P38 (also known as CSBP or RK) is a serine/threonine mitogen-activated protein kinase (MAPK) that has been shown to regulate pro-inflammatory cytokines. P38 MAPK was first identified as a kinase that becomes tyrosine phosphorylated in mouse monocytes following treatment with lipopolysaccharide (LPS). A link between p38 MAPK and the response of cells to cytokines was first established by Saklatvala et al., (Cell, 1994, 78:1039-1049), who showed that IL-1 activates a protein kinase cascade that results in the phosphorylation of the small heat shock protein, Hsp27, probably by mitogen-activated protein activated protein kinase 2 (MAPKAP kinase-2). Analysis of peptide sequences derived from the purified kinase indicated that it was related to the p38 MAPK activated by LPS in mouse monocytes (Han, J., et al., Science, 1994, 265:808-811). At the same time it was shown that p38 MAPK was itself activated by an upstream kinase in response to a variety of cellular stresses, including exposure to UV radiation and osmotic shock, and the identity of the kinase that directly phosphorylates Hsp27 was confirmed as MAPKAP kinase-2 (Rouse, J., et al., Cell, 1994, 78:1027-1037). Subsequently, it was shown that p38 MAPK was the molecular target of a series of pyridinylimidazole compounds that inhibited the production of TNF from LPS-challenged human monocytes (Lee, J. et al., Nature, 372:739-746). This was a key discovery and has led to the development of a number of selective inhibitors of p38 MAPK and the elucidation of its role in cytokine signaling.

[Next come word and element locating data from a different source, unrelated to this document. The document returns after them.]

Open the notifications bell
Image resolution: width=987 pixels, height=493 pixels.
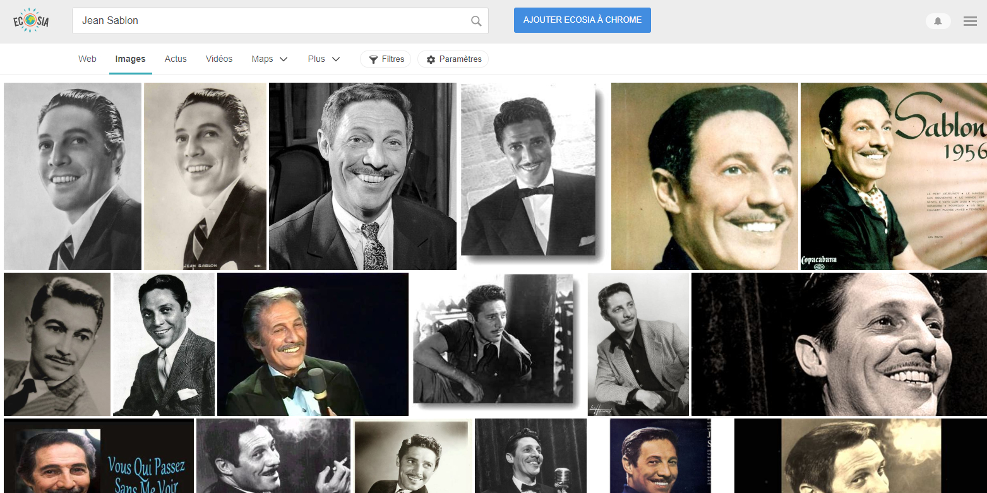point(938,21)
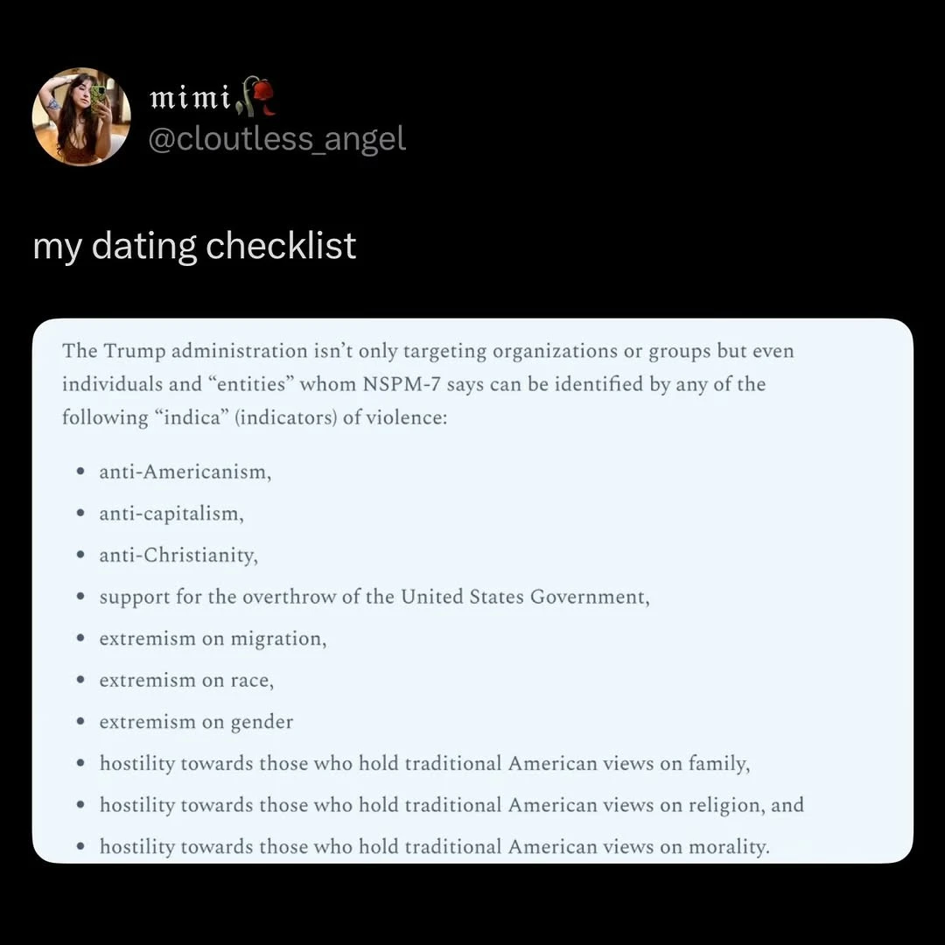Click the display name "mimi"

189,97
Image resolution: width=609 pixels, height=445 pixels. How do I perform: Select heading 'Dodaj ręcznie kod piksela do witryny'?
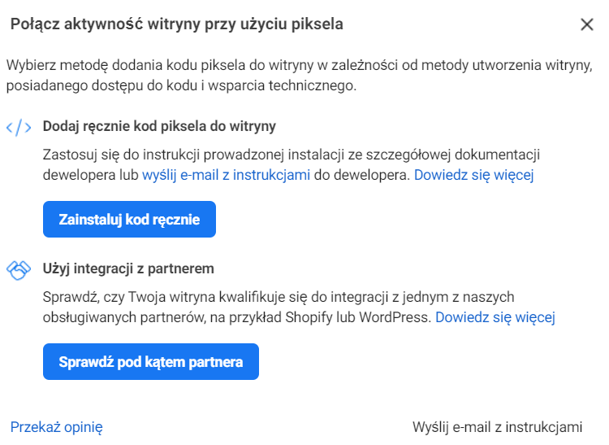(x=159, y=126)
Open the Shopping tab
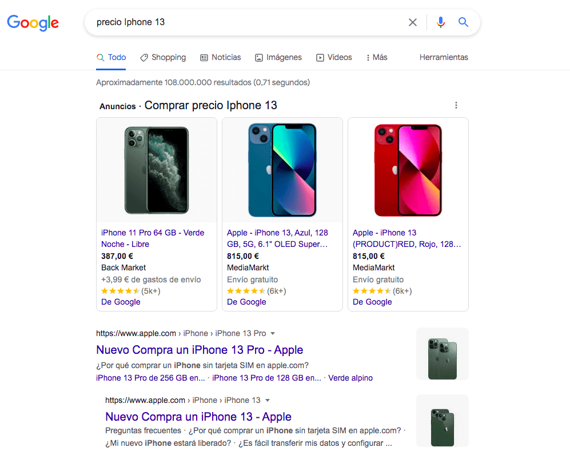This screenshot has width=570, height=459. coord(163,57)
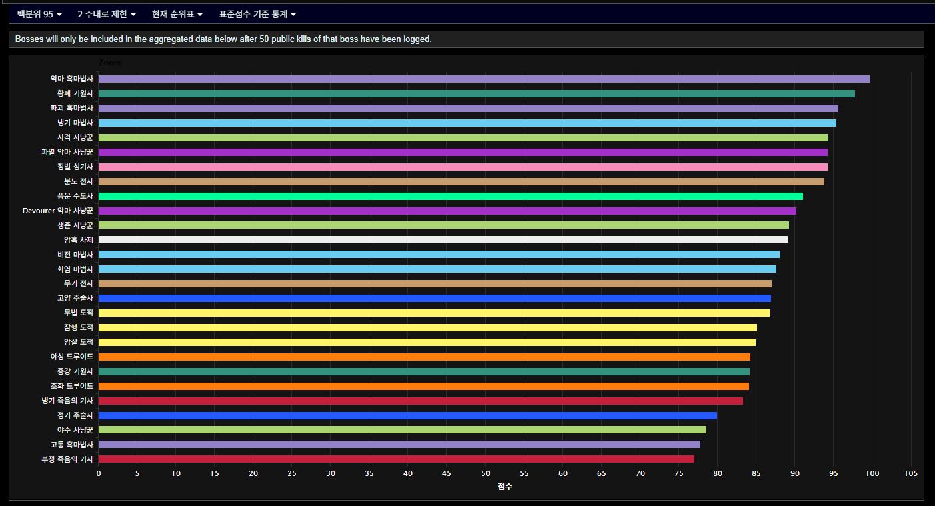Click the bright green 풍운 수도사 bar
Image resolution: width=935 pixels, height=506 pixels.
pos(450,196)
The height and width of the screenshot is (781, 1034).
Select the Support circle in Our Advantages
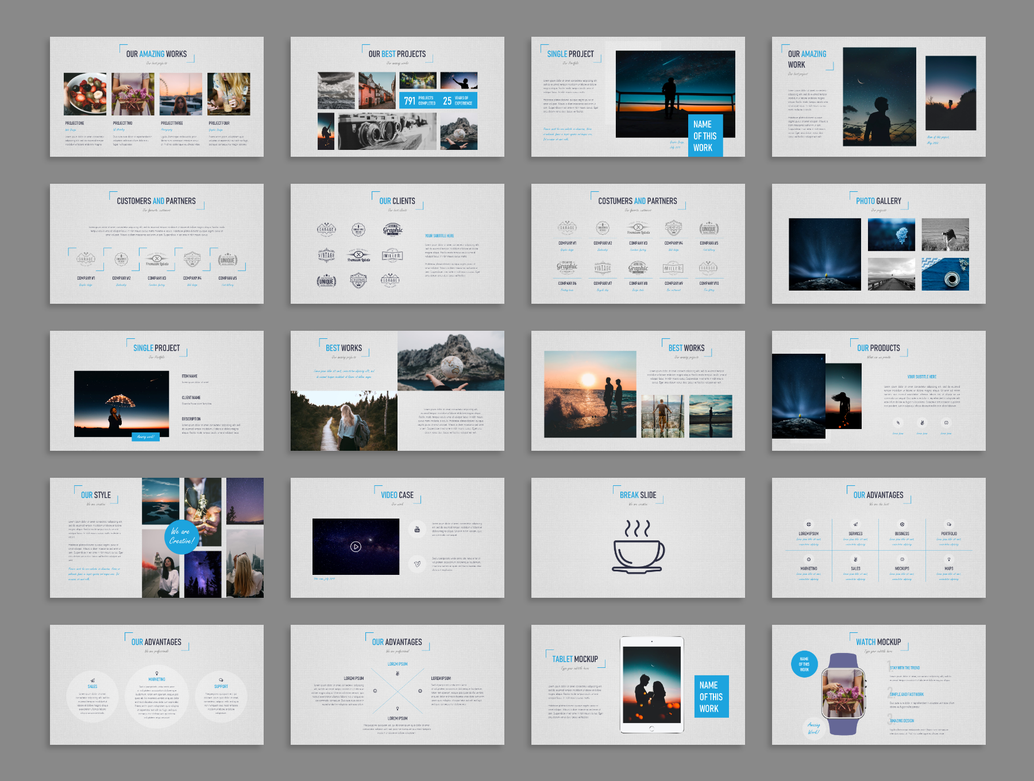click(221, 697)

It is now known that multiple forms of p38 MAPK (α, β, γ, δ), each encoded by a separate gene, form part of a kinase cascade involved in the response of cells to a variety of stimuli, including osmotic stress, UV light, and cytokine mediated events. These four isoforms of p38 are thought to regulate different aspects of intracellular signaling. Activation of p38 is part of a cascade of signaling events that lead to the synthesis and production of pro-inflammatory cytokines such as TNF-α. P38 functions by phosphorylating downstream substrates that include other kinases and transcription factors. Agents that inhibit p38 MAPK have been shown to block the production of cytokines including but not limited to TNF-α, IL-6, IL-8 and IL-1β in vitro and in vivo models (Adams, J. L., et al., Progress in Medicinal Chemistry, 2001, 38:1-60).
Abl (also known as Ableson) is a tyrosine kinase that is expressed in hematopoietic cells and is implicated in the progression of various liquid tumors including chronic myeloid leukemia (CML) and acute lymphoblastic leukemia (ALL). Transformation is a result of a chromosomal translocation, known as the Philadelphia chromosome. This leads to a constitutively activated chimera between Ableson and the breakpoint cluster region (BCR)—the Abl-BCR protein. GLEEVEC®, also known as Imatinib (Novartis) is a potent inhibitor of Abl and is currently used to treat CML patients (N. Engl. J. Med., 2001, 344:1031-1037). This drug has become the standard of care for this deadly disease and is also being looked at in a variety of other cancer settings including gastrointestinal stromal tumors (GIST).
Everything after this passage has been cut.